The A.R.S. 1974 Annual Meeting - May 9 -12
Sheraton Motor Inn, Lloyd Center, Portland, Oregon
Molly Grothaus, Lake Oswego, Oregon
It all began in Portland back in 1944 when a little group of rhododendron fanciers founded the American Rhododendron Society. Portland, the Mother Chapter, is planning a Thirtieth Anniversary Celebration for the 1974 Annual Meeting.
The meeting will coincide with the annual Mother's Day show at the Crystal Springs Island Display Garden. The Sheraton Motor Inn in Portland's Lloyd Center has been selected as the official hotel.
Registration will begin on Thursday. On the first program, scheduled for that evening, a panel of hybridists from different regions, including Dr. Edwin C. Brockenbrough, Seattle Chapter; Dr. John Evans, California Chapter; Dr. David Fluharty, Tidewater Chapter and Lewis Bagoly, Valley Forge Chapter, will talk about the hybrids they would like to make.
The Friday and Saturday programs will schedule speakers during the morning. Among these will be Dr. Roy Taylor, director of the University of British Columbia Botanical Garden, who will talk on the Species Foundation; Hadley Osborn on color inheritance, and Dr. Gustav Mehlquist on hybridization.
A loop by bus down the Willamette Valley Friday afternoon will go to the North Willamette Experiment Station of Oregon State University. Work at the 160-acre station, under the direction of Dr. Robert Ticknor, is devoted to horticultural crops. There is a labeled collection of rhododendrons and the container-grown rhododendrons used in the growth regulated experiments can be seen after a year of growing planted in the ground.
At the next stop most of the popular rhododendron varieties commonly used in the West may be seen on the 96 acres of the Klupenger Nursery. Klupenger's sells only budded stock from the field, running around 90,000 plants. This figure does not include greenhouse liners in the two, three and four-year-old sizes. The nursery also has 260,000 square feet in covered area, the largest on the West Coast, in which 250,000 azaleas are produced annually for the green house forcing trade.
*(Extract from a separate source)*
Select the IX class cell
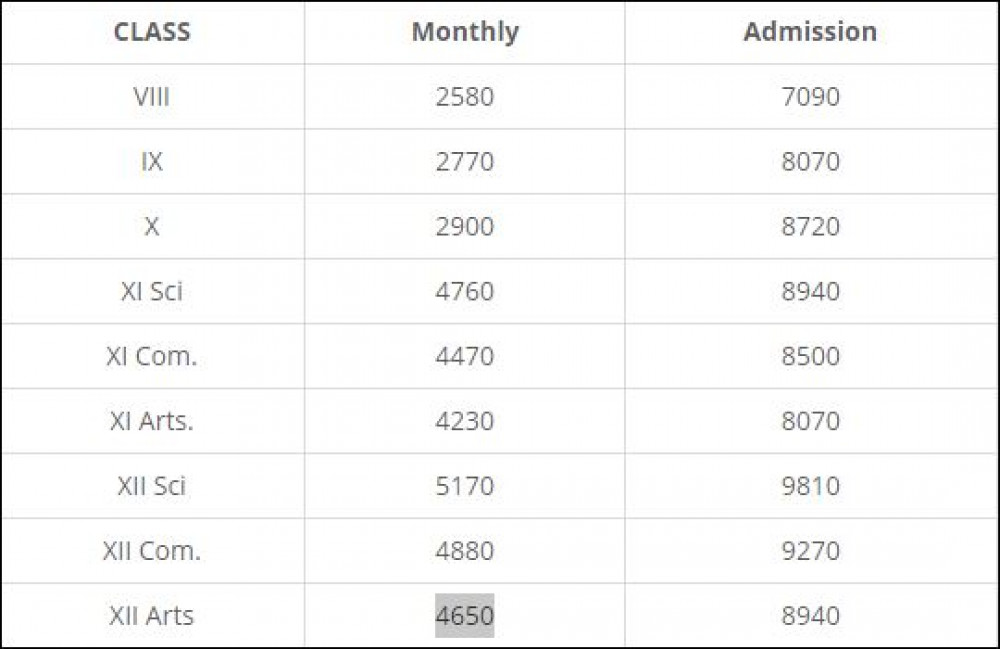This screenshot has width=1000, height=649. 152,162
Last stop on the Valley loop will be Cecil Smith's beautiful garden. Many of the rhododendrons in this garden are familiar to Bulletin readers because of Cecil's generous pictorial contributions to ARS publications over the years. His two-acre garden, now 23 years old, contains about 200 hybrids, 150 species and 500 seedling crosses still under observation.
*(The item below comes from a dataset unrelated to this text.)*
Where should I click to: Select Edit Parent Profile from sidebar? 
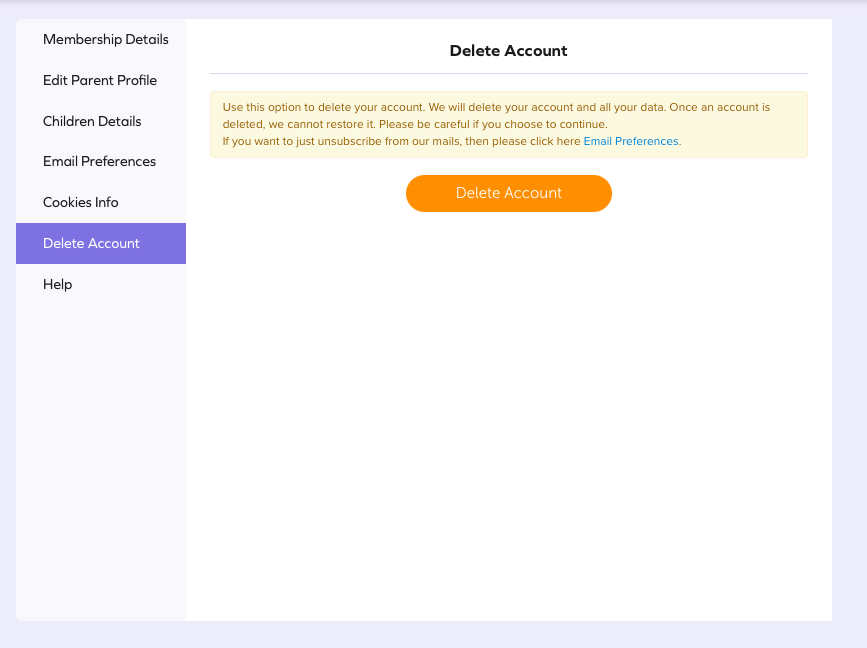[99, 80]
At the dinner planned for Friday evening charter members of the ARS will be honored.
Following Saturday morning's speakers, tour buses will leave for the Japanese Garden in Washington Park. The garden, designed by an internationally known authority from Japan, is authentic in every detail from the elaborate entrance gates and ceremonial tea house to the stone pagoda lantern and moon bridge. There are five traditional Japanese garden forms combined here and in several azaleas are used as accents, both for their form and color.
The annual Portland Chapter Rhododendron Show and the garden at Crystal Springs Island will complete the Saturday tour. The show is held in a covered area, designed for staging rhododendron shows, which is a part of the cool house in which tender rhododendrons are grown. Many of the hundreds of rhododendrons in the seven acre garden are at the peak of their bloom each year during the weekend of the show.
Then back to the Sheraton for the annual banquet after which Mr. and Mrs. Peter Cox will talk on the species and hybrids growing in their garden and nursery at Glendoick, Scotland.
Following the success of the Rhododendron Breeder's Roundtable at Pittsburgh last year, Dr. August Kehr is again planning a post meeting daylong session for Sunday, May 12.
More information on this session, the tours and the complete schedule of speakers will be included in the January 1974 Quarterly Bulletin.